What is expected: Pull each line with the string "button" from the entries.

Dataset entries:
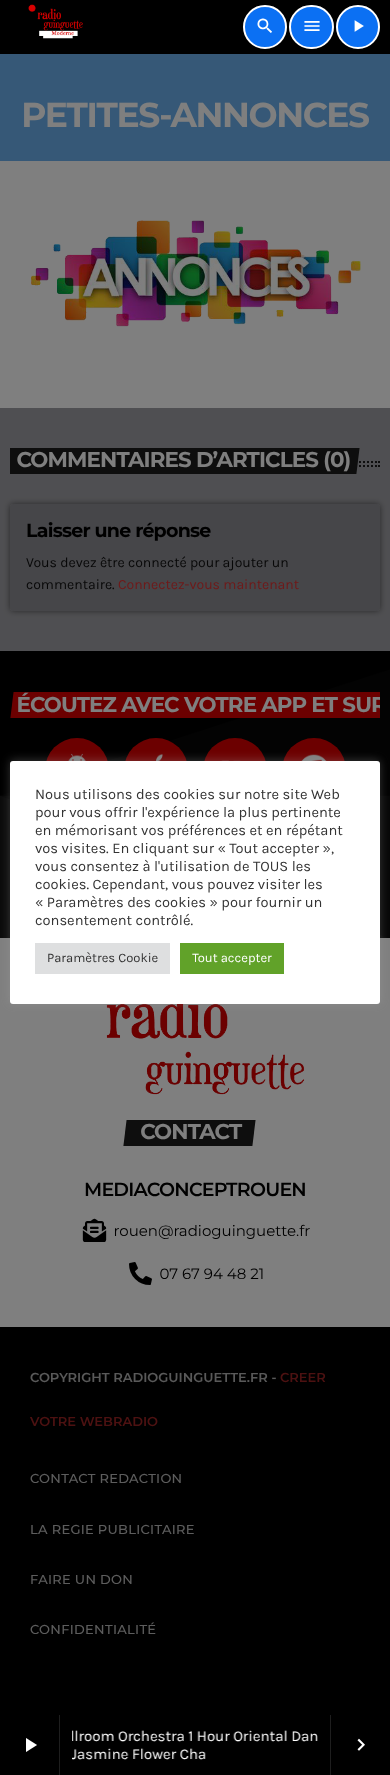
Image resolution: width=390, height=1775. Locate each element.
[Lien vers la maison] (48, 27)
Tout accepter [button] (232, 958)
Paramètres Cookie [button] (102, 958)
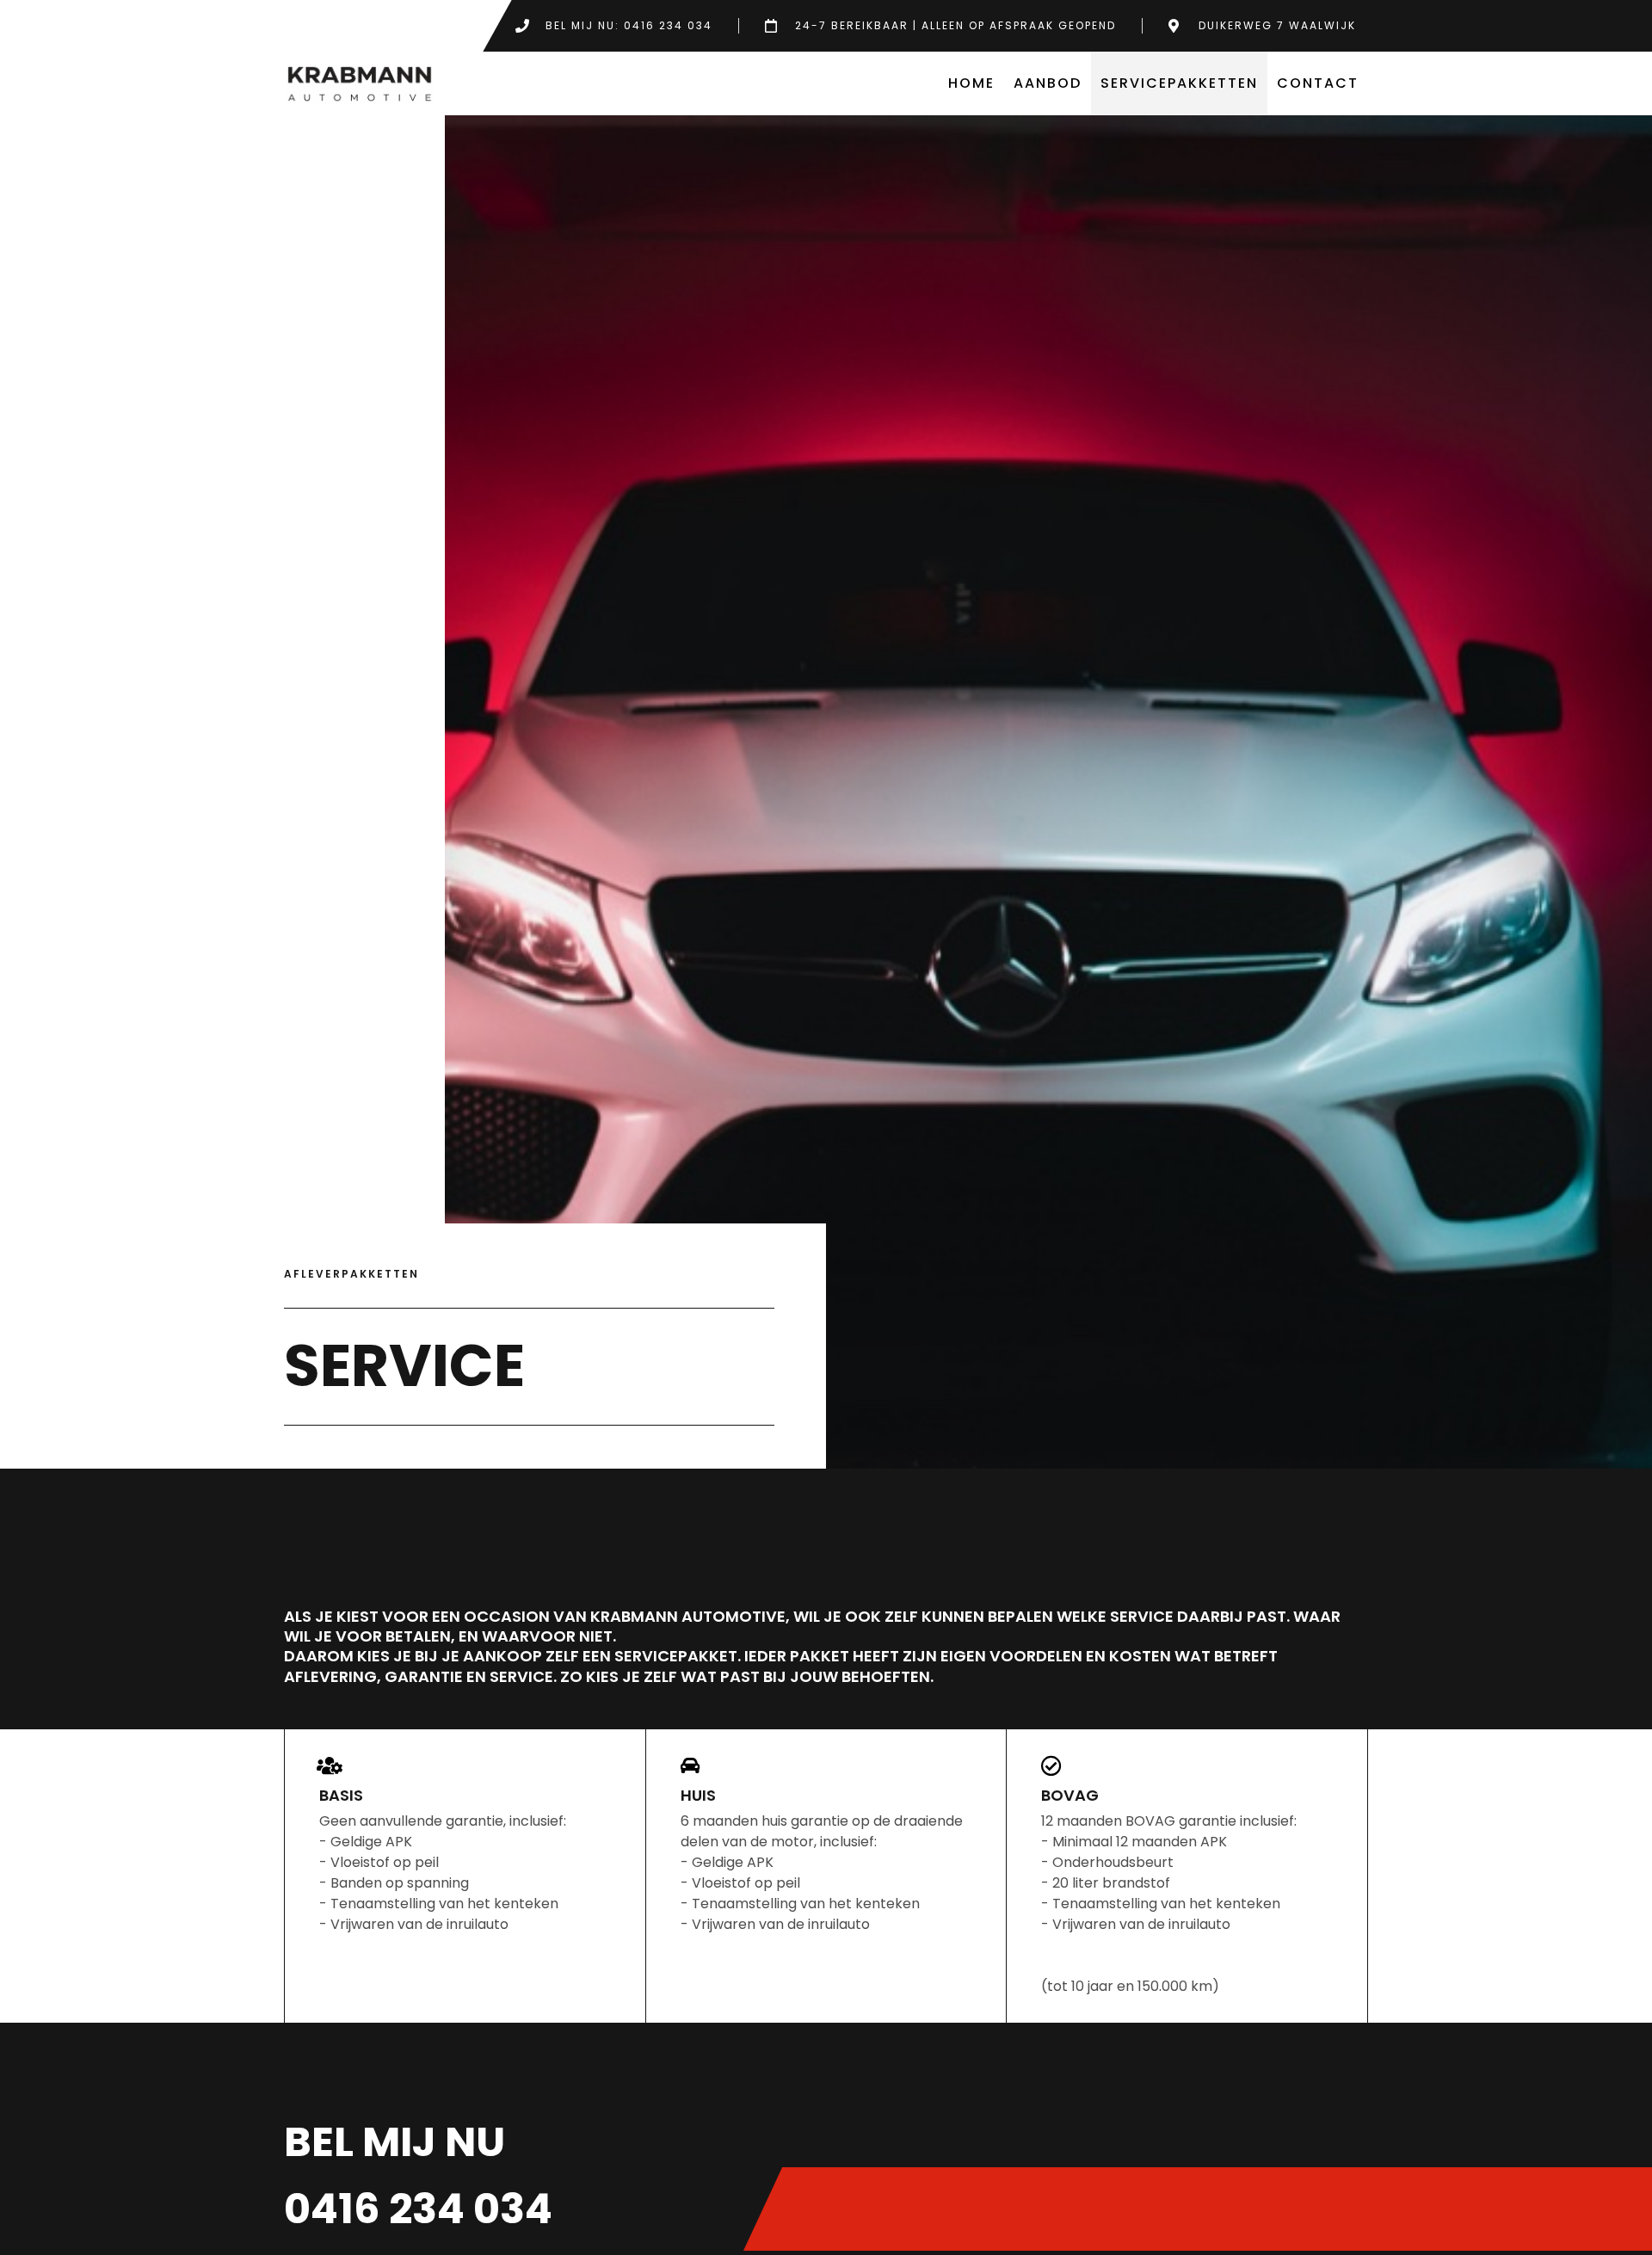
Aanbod (1048, 83)
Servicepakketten (1179, 83)
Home (971, 83)
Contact (1318, 83)
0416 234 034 (418, 2209)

Answer for the task:
Tout accepter [button] (232, 958)
Paramètres Cookie [button] (102, 958)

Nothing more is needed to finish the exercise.